# Zeiss 100mm Makro + extenstion tubes or teleconverters



## chrysoberyl (Jun 10, 2016)

Please share your experiences. I like the lens a lot (and just ordered it), but there are situations where a little more magnification would be useful. Specifically, I have a Canon 1.4X Extender, but neglected to try it when I rented the lens. Does the extender fit without an extension tube?

Zeidora, I'll bet you've tried this...

Thanks,
John


----------



## Zeidora (Jun 11, 2016)

Extension tubes work fine. I have a set of the Kenko version, quite a bit cheaper than the Canon original. Use those on a very regular basis. I hope Zeiss will bring back a true 1:1 macro. I talked with the Zeiss rep at the PhotoCon Los Angeles this May, and she said that this is one of the most frequent requests they get. I hope they listen.

1.4x III does NOT work on the MP100 Classic (have not tried it on the Milvus), because of some mechanical interference. Don't know exactly what is doing it, but it's not working by a hair. I suspect that the Milvus has the same backend as the classic, so I'd expect the same result.

1.4x does work on MPE65 and gets you to 7:1 on FF. If memory serves me well, the 1.4x II did not work either. I have not tried other TCs on the MP100.

(Stored records)

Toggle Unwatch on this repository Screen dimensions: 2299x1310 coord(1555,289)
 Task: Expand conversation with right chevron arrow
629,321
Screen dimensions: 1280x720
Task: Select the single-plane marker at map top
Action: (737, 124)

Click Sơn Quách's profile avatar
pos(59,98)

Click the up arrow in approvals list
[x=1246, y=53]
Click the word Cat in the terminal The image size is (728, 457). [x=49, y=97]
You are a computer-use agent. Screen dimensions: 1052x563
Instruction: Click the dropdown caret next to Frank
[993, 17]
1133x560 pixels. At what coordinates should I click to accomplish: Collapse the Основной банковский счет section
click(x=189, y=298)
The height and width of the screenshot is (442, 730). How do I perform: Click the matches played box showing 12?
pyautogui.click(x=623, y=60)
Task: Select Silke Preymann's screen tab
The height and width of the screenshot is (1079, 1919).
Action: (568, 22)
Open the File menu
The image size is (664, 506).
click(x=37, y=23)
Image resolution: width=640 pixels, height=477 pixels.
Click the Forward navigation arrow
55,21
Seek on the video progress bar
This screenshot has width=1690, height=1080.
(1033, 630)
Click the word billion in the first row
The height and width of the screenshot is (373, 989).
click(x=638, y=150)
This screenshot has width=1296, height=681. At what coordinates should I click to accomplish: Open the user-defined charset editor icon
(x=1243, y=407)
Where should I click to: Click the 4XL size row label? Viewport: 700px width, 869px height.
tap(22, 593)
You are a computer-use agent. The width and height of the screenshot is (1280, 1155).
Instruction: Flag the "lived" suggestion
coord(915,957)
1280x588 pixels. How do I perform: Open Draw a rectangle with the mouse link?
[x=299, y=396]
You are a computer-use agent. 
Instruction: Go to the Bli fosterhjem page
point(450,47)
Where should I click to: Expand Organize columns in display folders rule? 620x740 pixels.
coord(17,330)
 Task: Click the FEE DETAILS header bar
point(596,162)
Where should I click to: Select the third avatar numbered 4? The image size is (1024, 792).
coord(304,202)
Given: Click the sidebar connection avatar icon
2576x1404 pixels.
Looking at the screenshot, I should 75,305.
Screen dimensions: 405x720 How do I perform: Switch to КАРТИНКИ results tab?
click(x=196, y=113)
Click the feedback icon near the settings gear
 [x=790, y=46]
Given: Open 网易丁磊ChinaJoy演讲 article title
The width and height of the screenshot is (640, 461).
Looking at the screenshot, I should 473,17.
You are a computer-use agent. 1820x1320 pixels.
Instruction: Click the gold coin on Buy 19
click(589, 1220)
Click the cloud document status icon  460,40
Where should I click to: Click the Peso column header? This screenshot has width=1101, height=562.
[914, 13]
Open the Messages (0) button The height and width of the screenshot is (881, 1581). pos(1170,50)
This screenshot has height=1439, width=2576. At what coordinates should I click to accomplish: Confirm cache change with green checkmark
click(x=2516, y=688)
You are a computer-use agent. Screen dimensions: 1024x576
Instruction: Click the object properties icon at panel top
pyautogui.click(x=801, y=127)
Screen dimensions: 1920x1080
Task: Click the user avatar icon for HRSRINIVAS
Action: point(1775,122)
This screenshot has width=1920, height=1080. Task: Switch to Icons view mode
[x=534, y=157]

**SET PROBLEM**
Answer these questions from the forum thread on the Zeiss 100mm Makro:
1. Which extender does the person who started the thread already own?
2. Whose version of extension tubes does Zeidora use?
3. What magnification does the 1.4x reach on the MPE65?

**THE COMPLETED TASK**
1. A Canon 1.4X Extender.
2. The Kenko version.
3. 7:1.